▸ **Task prompt**:
Below are the records; print exactly the lines from the one with "Přidat do košíku (123, 633)" through the last, both included, and leave the pictures out.

Stored data:
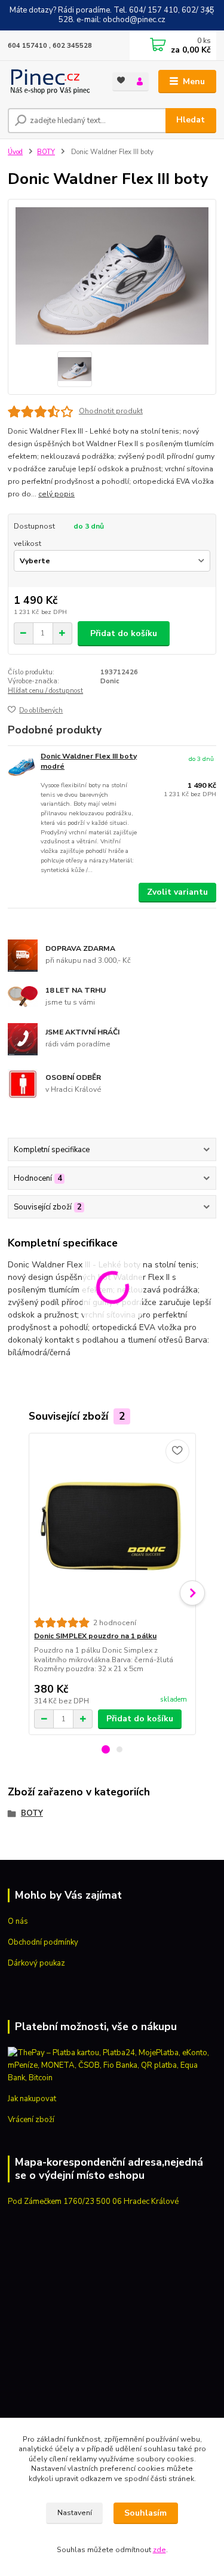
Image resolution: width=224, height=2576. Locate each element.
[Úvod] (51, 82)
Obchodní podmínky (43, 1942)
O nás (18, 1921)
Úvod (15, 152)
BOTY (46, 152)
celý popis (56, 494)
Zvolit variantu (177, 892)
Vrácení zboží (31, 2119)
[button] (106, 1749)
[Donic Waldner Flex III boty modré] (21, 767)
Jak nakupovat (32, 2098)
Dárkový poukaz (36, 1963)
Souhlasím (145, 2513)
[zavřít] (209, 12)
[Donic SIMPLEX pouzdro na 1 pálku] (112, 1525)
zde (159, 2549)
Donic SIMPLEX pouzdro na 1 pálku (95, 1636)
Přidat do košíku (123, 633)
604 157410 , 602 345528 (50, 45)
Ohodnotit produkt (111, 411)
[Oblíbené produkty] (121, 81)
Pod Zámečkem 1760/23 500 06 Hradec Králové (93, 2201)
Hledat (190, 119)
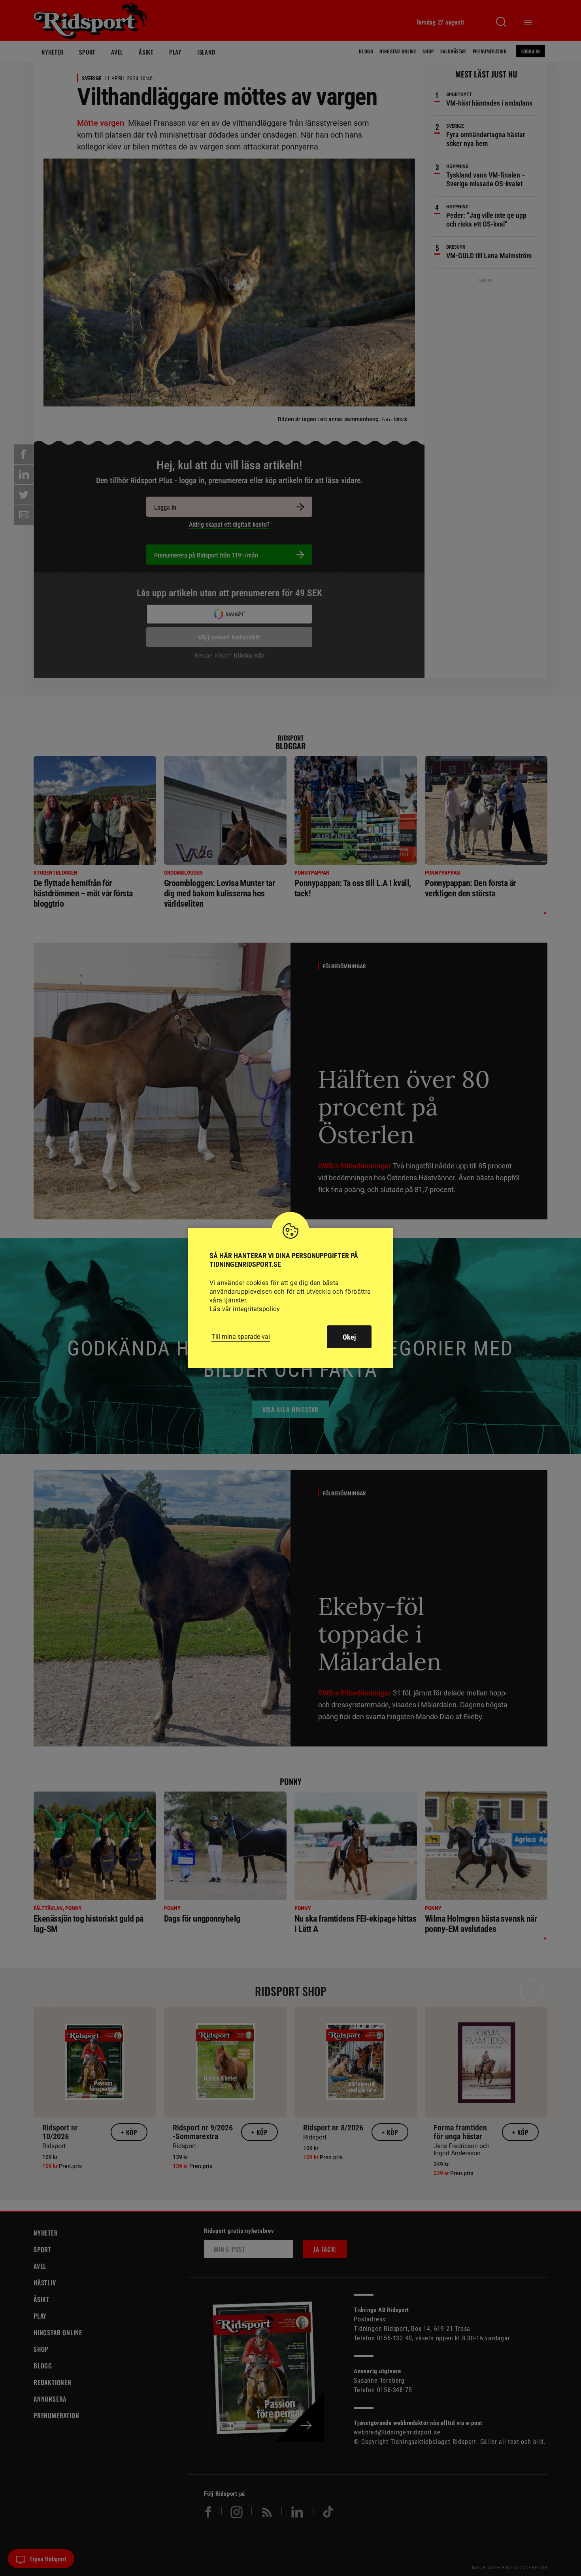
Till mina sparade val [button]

▸ **Exercise solution**:
Přidat do košíku (123, 633)
604 157410 , 602 345528 (50, 45)
Ohodnotit produkt (111, 411)
[Oblíbené produkty] (121, 81)
Pod Zámečkem 1760/23 500 06 Hradec Králové (93, 2201)
Hledat (190, 119)
Till mina sparade val [button]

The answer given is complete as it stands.